Par conséquent, la religion musulmane interdit à ces deux personnes de s’unir par le lien du mariage. Adel a demandé la main de sa cousine, mais une semaine avant le mariage, la famille a découvert qu’ils étaient frère et sœur de lait. « Immédiatement, ils se sont séparés et sont restés cousin et cousine à jamais », relate le cheikh. Mais les cas les plus graves sont ceux découverts tard. « S’ils sont déjà mariés et découvrent par hasard qu’ils ont tété le même sein, ils doivent se séparer, même s’ils ont eu des enfants car ce mariage est illicite », précise le cheikh d’un ton ferme.  

Etat de confusion

Le phénomène des frères de lait continue aussi d’exister dans beaucoup de quartiers populaires en Egypte. Une femme âgée de 75 ans raconte que son petit-fils, après cinq ans de mariage, a dû se séparer de sa femme. La grand-mère paternelle s’est en effet rappelée que le couple avait tété le même sein. « Après cinq ans de mariage, j’ai dû me séparer de ma femme alors que je suis père de trois enfants », précise Ali, victime de ce problème. C’est en regardant à la télévision le feuilleton Al-Attar wel sabaa banat que hagga Saadat, la grand-mère, s’est rappelée de certains épisodes de sa vie. Ce jour-là, ses petits-fils l’ont accusée d’avoir commis un péché en acceptant le mariage de Ali et Hamdiya. Sont-ils des frères de lait ? Ont-ils été allaités 5 fois de la même femme ? Comment le savoir ? Tout simplement en posant la question à cette grand-mère. Des questions auxquelles elle ne répondra pas avec précision. « Ce n’est pas moi qui ai tété le même sein que ma femme, mais c’est sa sœur qui a allaité le même sein que moi », a affirmé le mari, effrayé par l’idée d’être séparé de sa femme. Mais le cheikh doit lui apporter certaines précisions. « Ce mariage est illicite, tout comme celui qui a lieu entre frères et frères de lait. Il faut vous séparer de votre femme immédiatement car en fait, vous êtes frère et sœur ». Depuis ce jour-là, le mari a quitté la maison conjugale et vit chez sa mère.

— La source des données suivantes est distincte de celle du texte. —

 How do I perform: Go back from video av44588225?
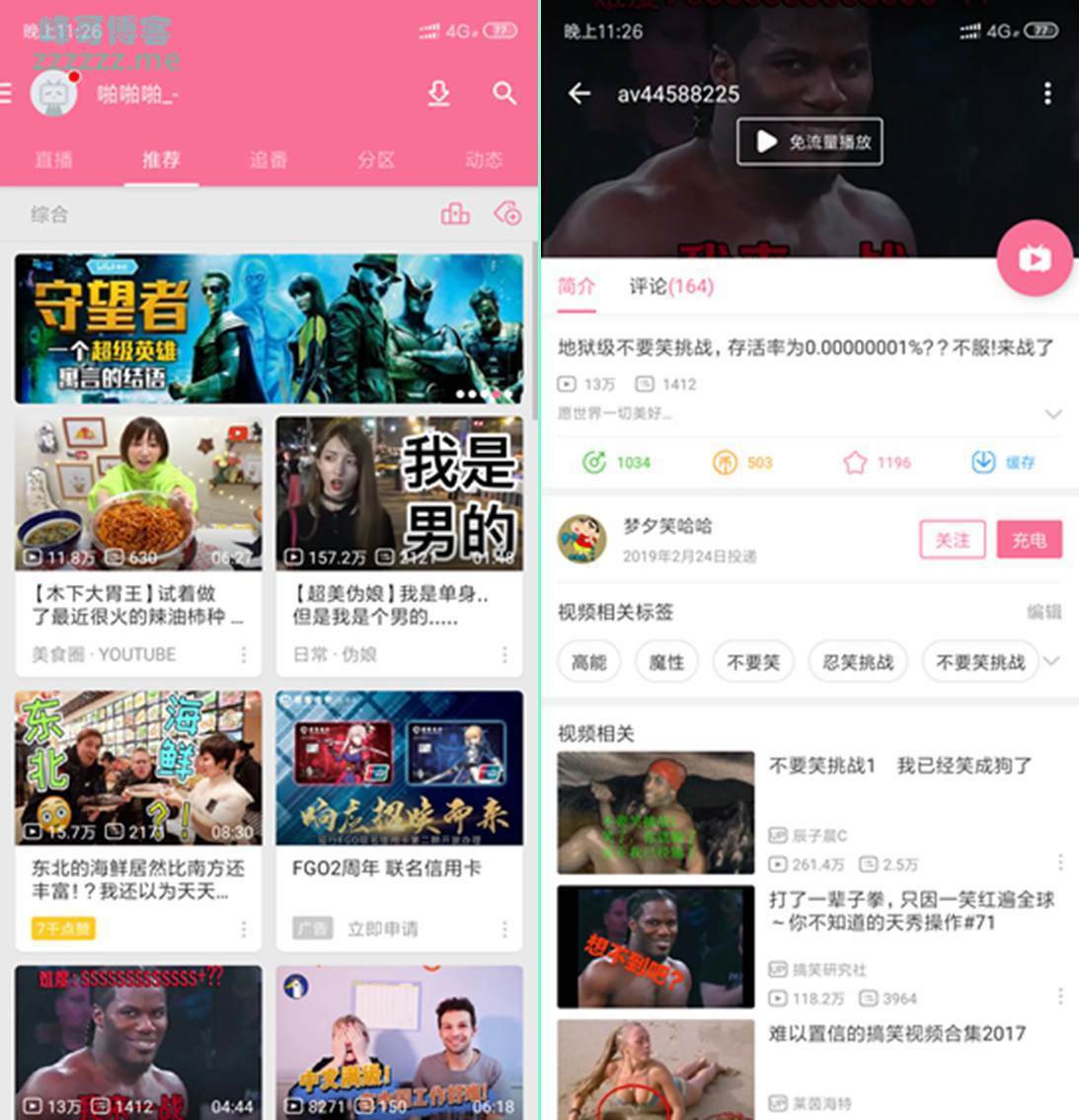(579, 94)
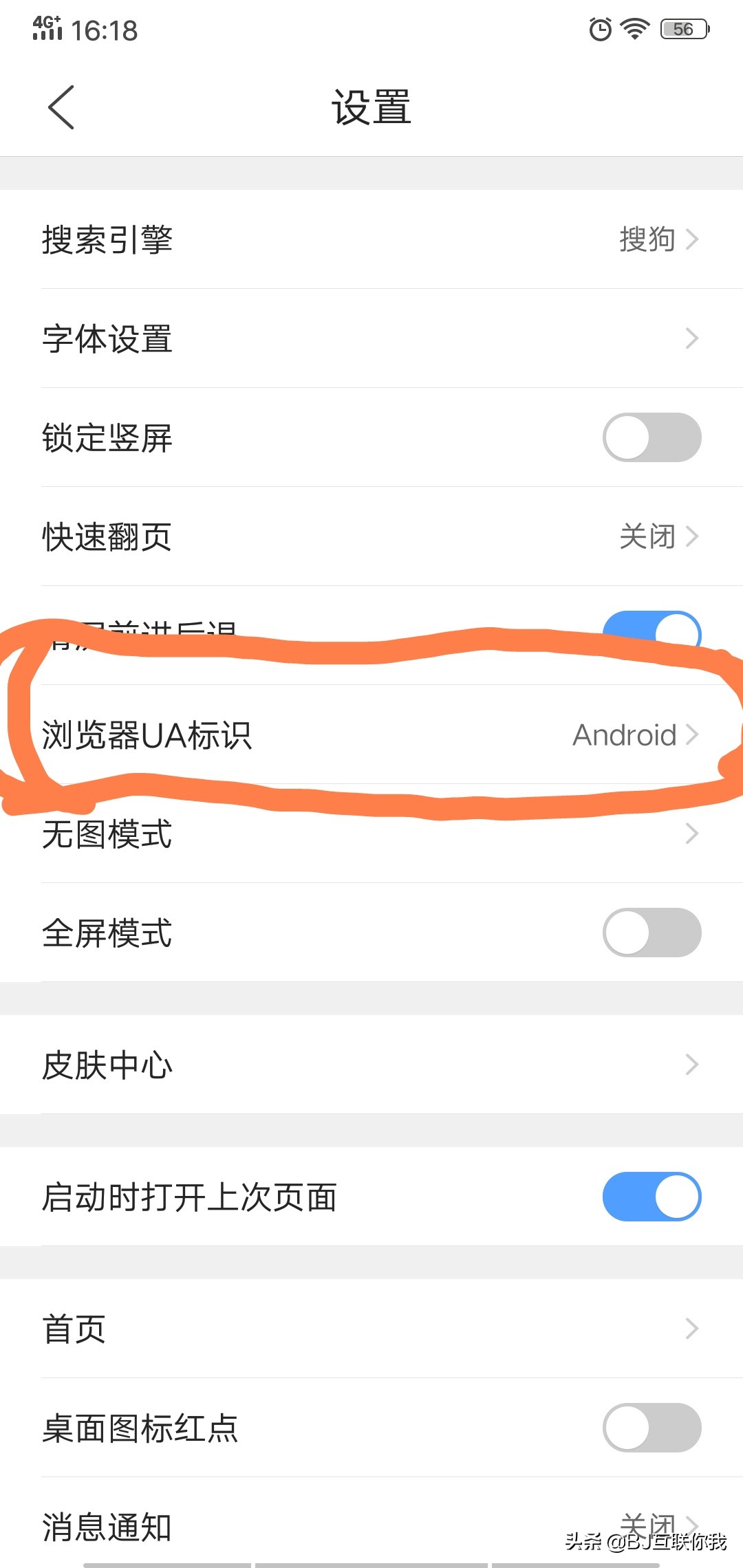
Task: Tap the 设置 page title
Action: (372, 107)
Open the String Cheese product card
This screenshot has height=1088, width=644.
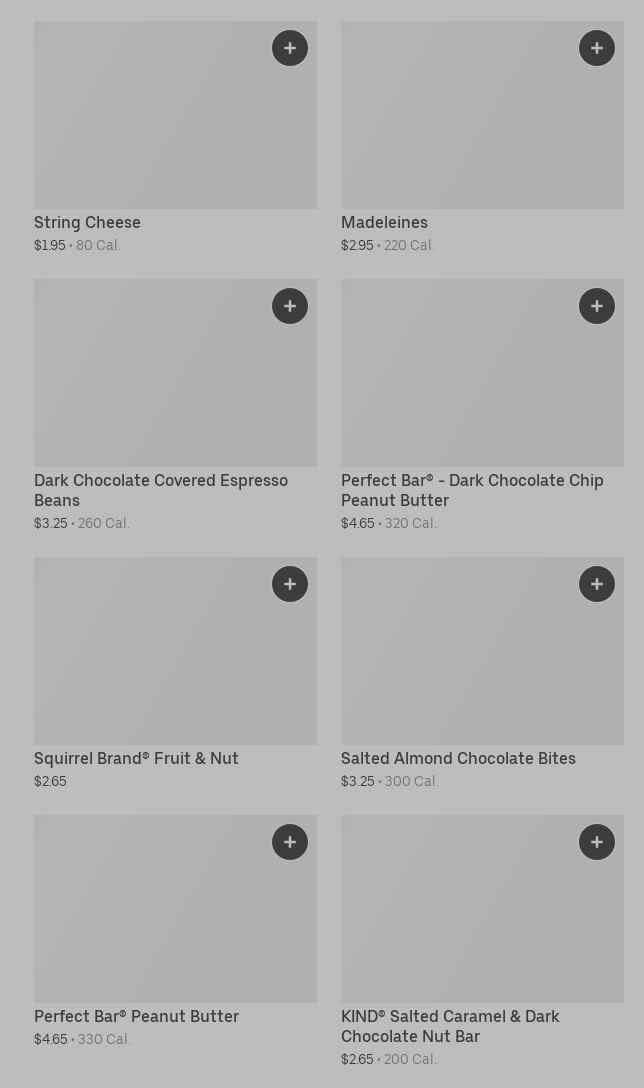pos(150,130)
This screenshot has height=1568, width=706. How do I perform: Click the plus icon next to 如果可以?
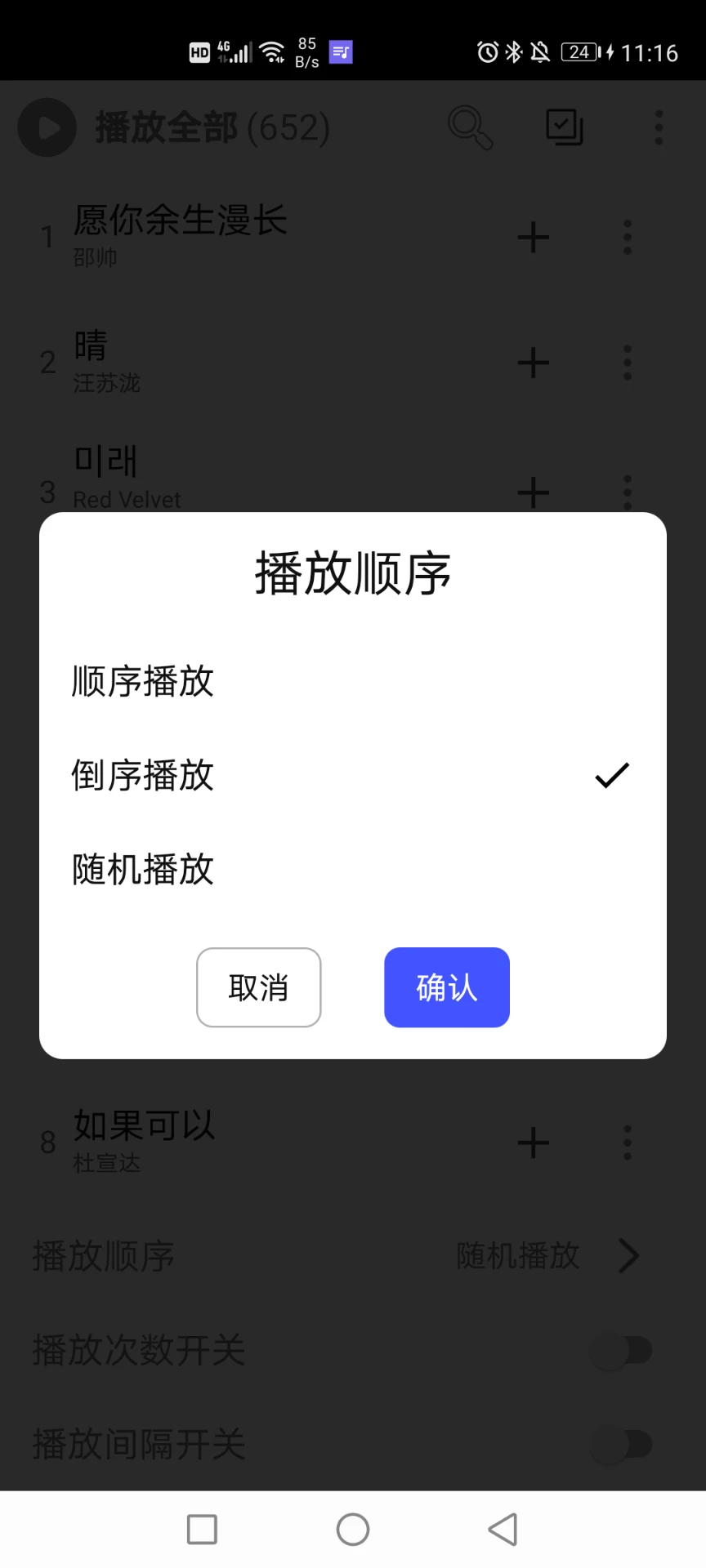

Mais, malgré les problèmes qu’elle engendre, il semble que cette tradition ne disparaîtra pas de si tôt. Dans certains quartiers, et pour mettre fin à cet état de confusion qui risque d’engendrer de nombreux problèmes, on demande à chaque mère de ne donner son sein qu’à ses propres enfants. Si elle doit rendre service et nourrir un autre enfant que le sien, alors elle doit annoter combien de fois elle a allaité ce bébé. Fathiya, une femme prévoyante du quartier populaire d’Imbaba, tient même à garder les coordonnées des enfants qu’elle a allaités. « On ne sait jamais, ils pourront un jour croiser notre chemin ou celui de nos enfants », conclut-elle.